Well it has been a while again but it has been a good time this last month. My first semester of college ended and I got decent grades. I am still living with the same two peeps. And now we are doing it all over again this semester. I got to visit the biggest little city in the world for a week and that was awesome. Still spending a lot of time down in Salt Lake City and that has been great. I gave up church for lent and that was also a pretty liberating experience. haha. I think lent is over now unfortunately. Decorated easter eggs with some of my favorite people and ate lots and lots of good food. I am in a band now called the Harper's Harping. We kick ass not gonna lie. The band consists of two guitars, a bass, drums and me on the cello. I like it. I am also playing softball competitively at the school. Pretty much I am trying to fill my time so that this school doesn't seem as lame. Gotta give a shout out to my room mate Liz.

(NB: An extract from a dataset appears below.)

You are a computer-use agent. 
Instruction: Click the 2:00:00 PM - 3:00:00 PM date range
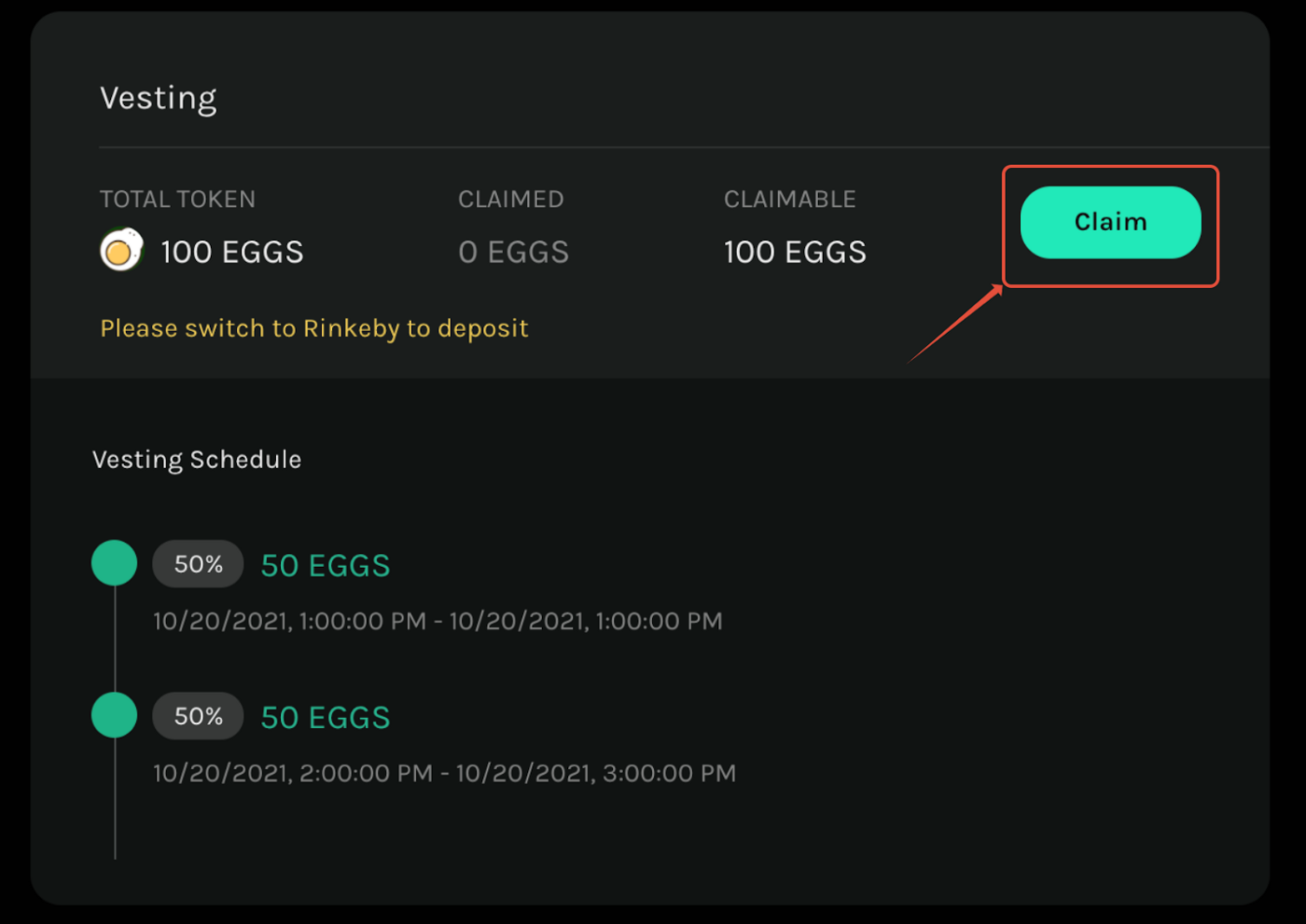[444, 773]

She is literally the best. I mean she puts up with my shit so she's gotta be pretty legit. But honestly if it weren't for her being here... it would suck. Yep I have no better way to put it. I came to the realization recently that I need to be more thankful. I was a bit depressed at the beginning of this semester about things that were going on and just generally didn't want to be in my head anymore but I am learning to work with my overactive pondering and to make the best of it and stop bitchin as much. I am taking control of my mind and I will force it to wander in more positive directions. Starting.... now.  I am so grateful for all the amazing people in my life. I am grateful for my family in all of its forms. I am grateful for all those extra people that might as well be family. I am grateful for my health and my soon to be sexy body. Haha. I am grateful for a good head on my shoulders and for the talents that I have been blessed with and I regret not taking better advantage of things but am happy to be doing what I am doing right now, right here in this.... lovely place.... hmm. I am thankful for nonjudgmental and accepting people, you guys make all the other crap bearable. Ok thats enough deep shiz. On the final note I have begun gauging my ears.... Pics above of all random shiz. Oh and a p.s. I wanna get a really fancy camera soon and maybe take up photography of some sort. I love looking at cool pics so I want to start taking some of my own. :)

Wednesday, April 6, 2011

God says people with frayed jeans are going to hell...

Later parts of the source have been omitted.